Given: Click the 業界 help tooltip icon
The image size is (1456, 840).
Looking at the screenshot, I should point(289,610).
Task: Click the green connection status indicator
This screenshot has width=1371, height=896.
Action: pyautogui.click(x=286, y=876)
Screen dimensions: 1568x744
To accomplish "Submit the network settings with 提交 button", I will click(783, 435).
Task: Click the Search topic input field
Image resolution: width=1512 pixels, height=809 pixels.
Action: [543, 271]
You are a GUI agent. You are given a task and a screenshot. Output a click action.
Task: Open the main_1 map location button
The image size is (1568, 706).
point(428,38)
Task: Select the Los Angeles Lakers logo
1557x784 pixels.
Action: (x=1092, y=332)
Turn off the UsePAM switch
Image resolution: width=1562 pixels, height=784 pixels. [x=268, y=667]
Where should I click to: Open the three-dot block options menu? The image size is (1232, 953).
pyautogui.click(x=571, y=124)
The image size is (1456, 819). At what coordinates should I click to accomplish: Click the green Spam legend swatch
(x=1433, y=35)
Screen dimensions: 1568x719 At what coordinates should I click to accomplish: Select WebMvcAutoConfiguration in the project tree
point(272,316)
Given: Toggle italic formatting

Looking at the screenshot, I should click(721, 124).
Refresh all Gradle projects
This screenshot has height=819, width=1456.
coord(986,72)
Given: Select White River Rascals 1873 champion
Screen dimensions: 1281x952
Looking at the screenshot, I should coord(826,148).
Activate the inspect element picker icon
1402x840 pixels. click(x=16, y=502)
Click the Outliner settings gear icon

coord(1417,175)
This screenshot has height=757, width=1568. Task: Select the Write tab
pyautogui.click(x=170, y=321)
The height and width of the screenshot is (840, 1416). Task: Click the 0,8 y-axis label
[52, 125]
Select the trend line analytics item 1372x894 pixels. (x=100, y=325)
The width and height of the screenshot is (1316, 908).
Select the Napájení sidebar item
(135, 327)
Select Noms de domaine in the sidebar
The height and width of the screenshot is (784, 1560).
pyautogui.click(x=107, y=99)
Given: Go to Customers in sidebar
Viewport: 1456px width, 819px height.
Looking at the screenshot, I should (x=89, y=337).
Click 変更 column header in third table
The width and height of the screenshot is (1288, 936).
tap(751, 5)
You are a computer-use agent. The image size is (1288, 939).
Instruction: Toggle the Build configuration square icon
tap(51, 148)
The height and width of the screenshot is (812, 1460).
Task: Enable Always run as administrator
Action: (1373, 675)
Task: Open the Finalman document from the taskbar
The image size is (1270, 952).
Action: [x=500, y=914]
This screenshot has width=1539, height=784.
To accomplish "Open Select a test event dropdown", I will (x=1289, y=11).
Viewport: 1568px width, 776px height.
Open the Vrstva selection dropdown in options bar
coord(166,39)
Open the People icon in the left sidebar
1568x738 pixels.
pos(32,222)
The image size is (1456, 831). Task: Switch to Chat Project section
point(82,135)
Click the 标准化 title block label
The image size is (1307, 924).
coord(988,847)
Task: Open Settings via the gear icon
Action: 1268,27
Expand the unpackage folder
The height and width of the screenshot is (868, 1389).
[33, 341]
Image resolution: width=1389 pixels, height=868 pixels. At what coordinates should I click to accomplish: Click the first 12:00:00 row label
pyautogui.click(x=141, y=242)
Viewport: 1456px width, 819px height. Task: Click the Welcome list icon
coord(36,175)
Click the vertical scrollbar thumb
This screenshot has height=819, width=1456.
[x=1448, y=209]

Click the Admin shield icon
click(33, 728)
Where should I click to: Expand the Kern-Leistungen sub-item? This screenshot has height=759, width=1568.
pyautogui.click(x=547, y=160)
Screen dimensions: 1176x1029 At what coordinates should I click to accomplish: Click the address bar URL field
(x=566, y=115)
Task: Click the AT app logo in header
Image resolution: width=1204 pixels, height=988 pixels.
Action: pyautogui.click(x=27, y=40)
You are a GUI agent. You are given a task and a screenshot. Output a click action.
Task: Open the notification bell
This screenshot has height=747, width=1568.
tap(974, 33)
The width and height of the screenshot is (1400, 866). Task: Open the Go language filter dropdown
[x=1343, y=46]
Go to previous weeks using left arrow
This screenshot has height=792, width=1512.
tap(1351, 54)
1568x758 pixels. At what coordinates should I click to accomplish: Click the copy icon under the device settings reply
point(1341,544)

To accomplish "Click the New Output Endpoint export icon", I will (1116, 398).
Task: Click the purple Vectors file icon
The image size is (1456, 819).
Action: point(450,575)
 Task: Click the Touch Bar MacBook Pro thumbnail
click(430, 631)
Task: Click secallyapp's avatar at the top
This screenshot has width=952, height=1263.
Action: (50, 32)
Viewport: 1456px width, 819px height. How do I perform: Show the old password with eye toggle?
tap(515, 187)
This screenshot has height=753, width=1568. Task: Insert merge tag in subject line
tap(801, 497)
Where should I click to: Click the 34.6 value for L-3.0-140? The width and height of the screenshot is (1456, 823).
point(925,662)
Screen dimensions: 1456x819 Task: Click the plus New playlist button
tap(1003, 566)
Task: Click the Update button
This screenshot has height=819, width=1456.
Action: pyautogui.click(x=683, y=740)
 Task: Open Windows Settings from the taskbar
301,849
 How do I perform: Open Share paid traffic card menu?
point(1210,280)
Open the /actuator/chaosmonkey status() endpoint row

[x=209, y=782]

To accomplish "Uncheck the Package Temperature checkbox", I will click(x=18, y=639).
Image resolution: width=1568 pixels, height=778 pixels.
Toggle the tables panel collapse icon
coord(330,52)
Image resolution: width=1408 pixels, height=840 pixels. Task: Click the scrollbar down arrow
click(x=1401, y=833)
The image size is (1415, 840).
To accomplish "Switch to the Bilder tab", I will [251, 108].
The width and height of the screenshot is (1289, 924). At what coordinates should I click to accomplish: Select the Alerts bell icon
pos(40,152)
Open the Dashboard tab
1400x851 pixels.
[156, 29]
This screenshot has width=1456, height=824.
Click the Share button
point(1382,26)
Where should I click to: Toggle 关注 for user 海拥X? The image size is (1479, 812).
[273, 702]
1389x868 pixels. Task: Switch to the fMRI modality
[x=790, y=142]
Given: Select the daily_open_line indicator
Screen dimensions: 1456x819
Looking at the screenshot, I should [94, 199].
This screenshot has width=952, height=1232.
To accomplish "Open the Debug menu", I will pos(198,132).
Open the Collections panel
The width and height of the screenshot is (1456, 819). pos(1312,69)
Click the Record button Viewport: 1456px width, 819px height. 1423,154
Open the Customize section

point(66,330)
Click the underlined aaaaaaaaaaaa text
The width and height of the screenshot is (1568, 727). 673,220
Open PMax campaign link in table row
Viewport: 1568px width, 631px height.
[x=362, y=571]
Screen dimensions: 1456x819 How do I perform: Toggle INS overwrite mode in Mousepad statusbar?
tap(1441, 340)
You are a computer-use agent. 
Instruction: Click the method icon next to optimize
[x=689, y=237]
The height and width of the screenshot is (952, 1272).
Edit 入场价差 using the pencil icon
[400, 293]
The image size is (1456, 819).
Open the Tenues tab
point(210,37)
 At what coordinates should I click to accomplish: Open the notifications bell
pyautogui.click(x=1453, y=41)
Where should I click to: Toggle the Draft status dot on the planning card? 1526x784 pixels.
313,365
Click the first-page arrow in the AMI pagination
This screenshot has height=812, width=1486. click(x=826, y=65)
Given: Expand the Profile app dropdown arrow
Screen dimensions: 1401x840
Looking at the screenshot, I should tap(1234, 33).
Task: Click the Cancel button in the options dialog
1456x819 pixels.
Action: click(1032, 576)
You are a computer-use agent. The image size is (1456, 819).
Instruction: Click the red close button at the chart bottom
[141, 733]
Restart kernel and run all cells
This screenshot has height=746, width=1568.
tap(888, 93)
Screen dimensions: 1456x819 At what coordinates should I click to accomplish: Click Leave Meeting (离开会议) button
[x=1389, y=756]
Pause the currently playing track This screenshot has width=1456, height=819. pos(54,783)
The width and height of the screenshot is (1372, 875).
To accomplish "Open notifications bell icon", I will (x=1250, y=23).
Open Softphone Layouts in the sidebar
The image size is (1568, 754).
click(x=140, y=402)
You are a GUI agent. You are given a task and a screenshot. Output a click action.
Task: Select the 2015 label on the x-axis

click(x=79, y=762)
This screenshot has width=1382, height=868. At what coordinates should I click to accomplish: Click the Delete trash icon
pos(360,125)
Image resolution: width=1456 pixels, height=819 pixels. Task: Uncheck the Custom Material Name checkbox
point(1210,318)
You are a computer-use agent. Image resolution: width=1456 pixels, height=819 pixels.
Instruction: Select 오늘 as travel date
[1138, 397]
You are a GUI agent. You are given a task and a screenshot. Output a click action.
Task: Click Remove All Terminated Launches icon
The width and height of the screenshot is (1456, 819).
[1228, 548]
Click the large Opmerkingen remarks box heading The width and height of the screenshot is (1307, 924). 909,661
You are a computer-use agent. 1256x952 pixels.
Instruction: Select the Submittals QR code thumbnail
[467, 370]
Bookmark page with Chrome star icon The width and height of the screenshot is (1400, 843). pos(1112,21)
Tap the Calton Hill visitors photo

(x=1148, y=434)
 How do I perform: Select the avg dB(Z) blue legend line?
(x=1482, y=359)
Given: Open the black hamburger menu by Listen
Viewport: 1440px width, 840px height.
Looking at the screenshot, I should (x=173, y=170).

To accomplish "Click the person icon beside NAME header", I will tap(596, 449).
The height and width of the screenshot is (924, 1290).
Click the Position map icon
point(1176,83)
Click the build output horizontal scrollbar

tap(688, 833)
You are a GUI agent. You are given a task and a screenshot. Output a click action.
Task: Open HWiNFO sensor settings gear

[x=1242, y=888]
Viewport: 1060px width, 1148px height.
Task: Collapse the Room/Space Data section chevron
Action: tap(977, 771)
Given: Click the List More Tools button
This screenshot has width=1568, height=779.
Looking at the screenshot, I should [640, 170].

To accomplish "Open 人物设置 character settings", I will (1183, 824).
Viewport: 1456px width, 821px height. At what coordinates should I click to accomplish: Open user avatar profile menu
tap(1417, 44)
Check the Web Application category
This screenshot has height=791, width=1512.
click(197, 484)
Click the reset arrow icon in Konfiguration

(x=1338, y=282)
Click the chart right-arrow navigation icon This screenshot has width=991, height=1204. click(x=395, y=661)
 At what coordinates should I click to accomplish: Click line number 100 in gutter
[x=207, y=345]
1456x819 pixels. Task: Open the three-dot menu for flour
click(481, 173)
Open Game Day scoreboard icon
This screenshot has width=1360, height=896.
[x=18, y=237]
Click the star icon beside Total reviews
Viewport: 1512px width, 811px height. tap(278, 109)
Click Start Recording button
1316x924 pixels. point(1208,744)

▬▬▬▬▬▬▬▬▬▬

(YOUR INSTRUCTIONS):
Check each line of the entries above for the string "indicator", and return those that contain it.

(WRITTEN REPLY):
Task: Click the green connection status indicator
Given: Select the daily_open_line indicator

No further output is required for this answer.